#### [SELECTION]
— Start —
Studio album by Rich Brian
- Released: 2 February 2018
- Recorded: 2016–2017
- Genre: Hip-hop
- Length: 44:03
- Labels: 88rising; Empire;
- Producers: Rich Brian; Austin Powerz; Bkorn; NIKI; Rogét Chahayed; Channel Tres; Joshua Crosby; Cubeatz; J Hill; Frans Mernick; Wesley Singerman;

Rich Brian chronology
|  | Amen (2018) | The Sailor (2019) |

Singles from Amen
- "Glow Like Dat" Released: 15 August 2017; "Chaos" Released: 5 October 2017; "See Me" Released: 8 January 2018;

= Amen (Rich Brian album) =

Amen is the debut studio album by Indonesian rapper Rich Brian. It was released on 2 February 2018, by 88rising and Empire. It is the debut commercial project by Rich Brian after releasing a string of non-album singles since 2016, such as "Dat Stick". The album was primarily produced by Rich Brian, alongside Bkorn, Cubeatz, Frans Mernick, Austin Powerz, Rogét Chahayed and Wesley Singerman and features guest appearances from Offset, Joji, Niki and August 08.
— End —
#### [DATA SHOWN]
— Start —
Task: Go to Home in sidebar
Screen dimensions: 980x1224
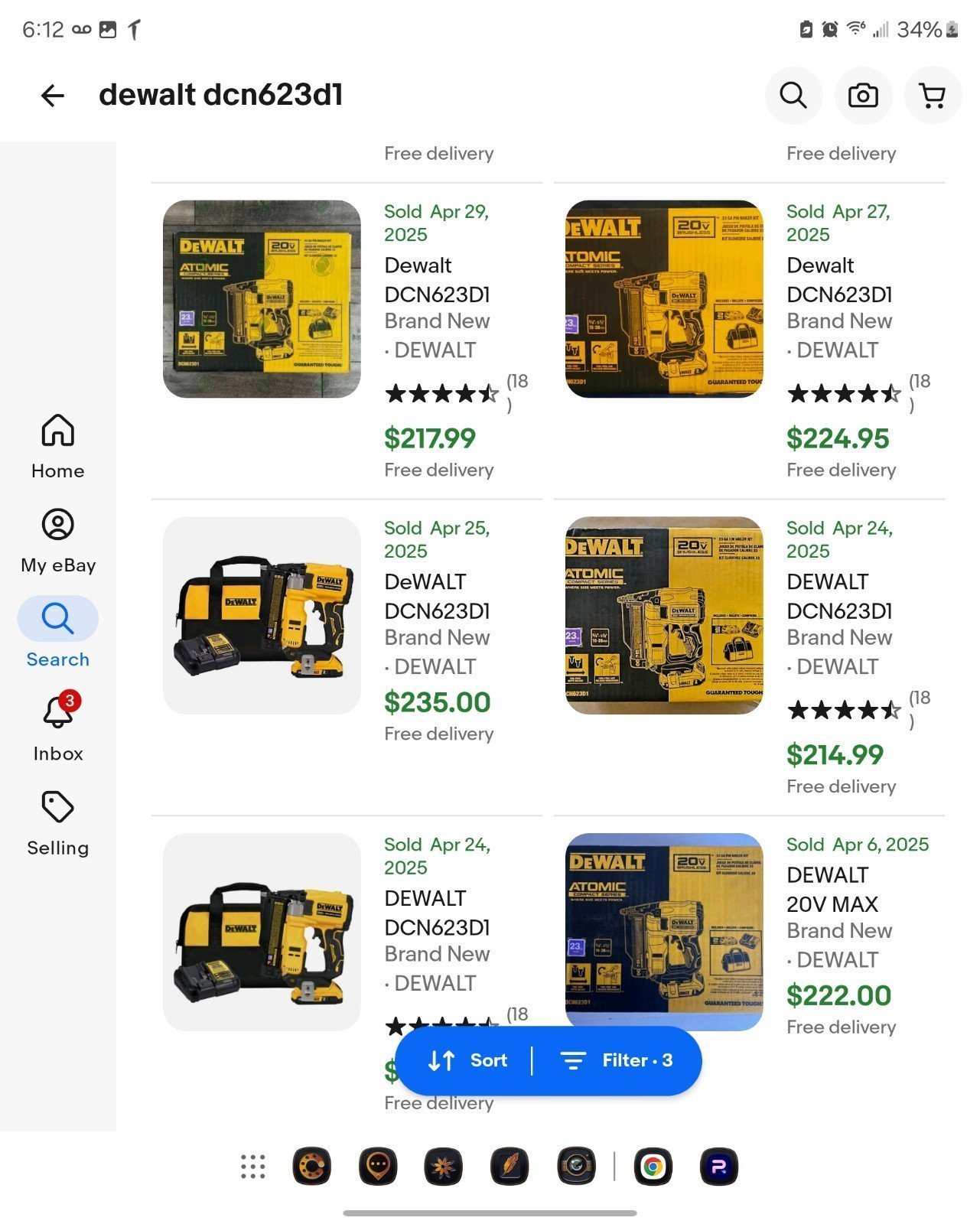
— End —
— Start —
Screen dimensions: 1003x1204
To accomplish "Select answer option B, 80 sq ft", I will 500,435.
— End —
#### [REQUIRED WORK]
• a. According to the Amen article, which artists make guest appearances on the album?
• b. Transcribe the part of the Amen article that opens with the words containing "Amen is the" and closes with "and August 08.".

#### [RESPONSES PER TASK]
• a. Offset, Joji, Niki and August 08.

• b.
Amen is the debut studio album by Indonesian rapper Rich Brian. It was released on 2 February 2018, by 88rising and Empire. It is the debut commercial project by Rich Brian after releasing a string of non-album singles since 2016, such as "Dat Stick". The album was primarily produced by Rich Brian, alongside Bkorn, Cubeatz, Frans Mernick, Austin Powerz, Rogét Chahayed and Wesley Singerman and features guest appearances from Offset, Joji, Niki and August 08.